PASSAGE -
Ma Rizzoli has dropped by Jane’s place to make her eat some dinner and practices amazing restraint by not letting on she knows about the baby.
Back at the station, Korsak and Frankie are working late. Frankie has ID’d Amnesiagirl as Lily Green, a pre-school teacher. Pre-school. Of course. More baybeez!
As Maura is leaving work, some rando stops her to tell her how sorry he is about Frost and what a great guy he was. After he leaves, whether it was scheduled or not, Maura finally cries.
Time to solve the crime. The next morning, the gang goes to Lily Green’s apartment, which is a mess. They poke around and find a photo of Lily with a man and that she made a lot of phone calls to someone named Toby Warren. Turns out, he’s her boyfriend and the guy in the photo. Frankie starts tracking Warren’s cell phone, which leads them to a warehouse, where Mr. Warren is very dead. They determine the killing was an execution, and by the blood trajectory on him and on Lily’s clothes, she would have been right next to him when he was shot. So, she’s not the killer.

WHAT YOU NEED TO DO -
Using the recap above, decide whether each statement agrees with it, answering yes or no and quoting the deciding words: (a) Frankie identifies Lily Green as a pre-school teacher. (b) Maura cries before the man talks to her about Frost. (c) Toby Warren is found dead in Lily Green's apartment.

PROVIDED DATA -
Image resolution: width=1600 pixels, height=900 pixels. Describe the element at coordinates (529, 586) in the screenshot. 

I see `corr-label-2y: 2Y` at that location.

* * *

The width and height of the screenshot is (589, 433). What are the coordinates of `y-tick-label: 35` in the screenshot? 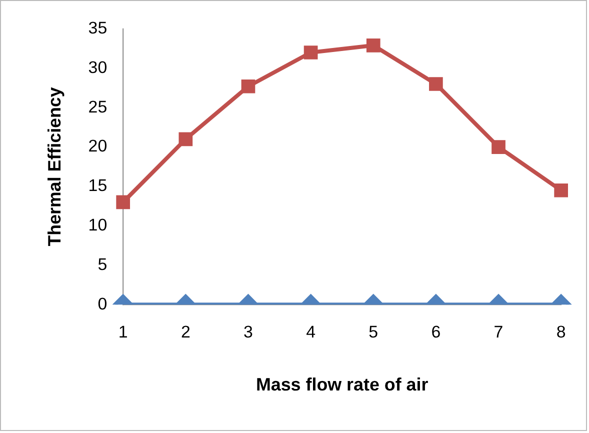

---

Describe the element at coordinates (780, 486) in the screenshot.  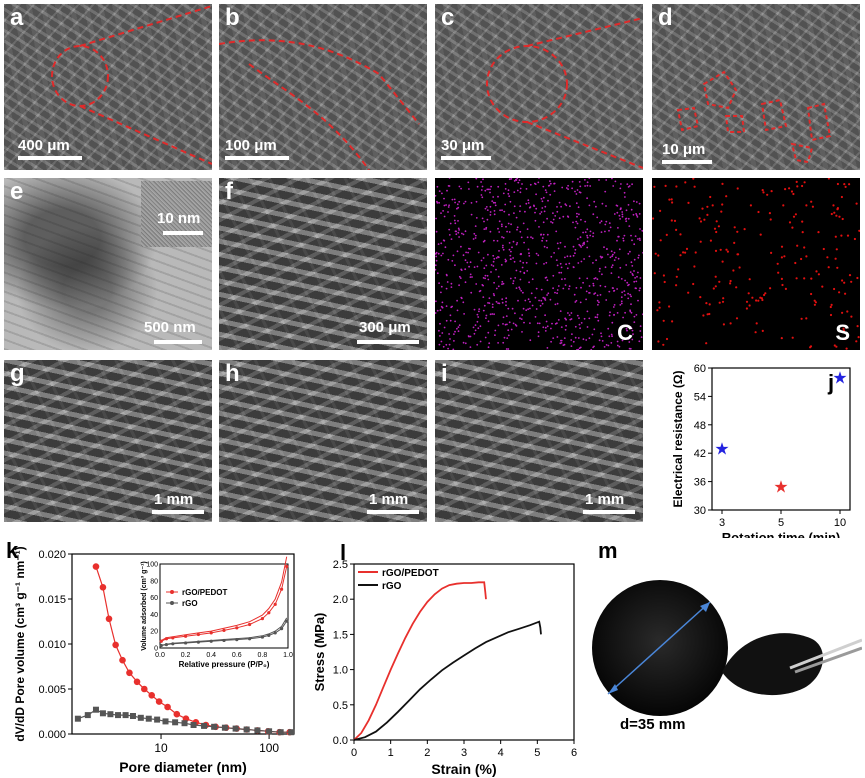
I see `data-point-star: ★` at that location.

TASK OUTPUT -
(a) Yes: "Frankie has ID’d Amnesiagirl as Lily Green, a pre-school teacher."
(b) No: "After he leaves, whether it was scheduled or not, Maura finally cries."
(c) No: "which leads them to a warehouse, where Mr. Warren is very dead."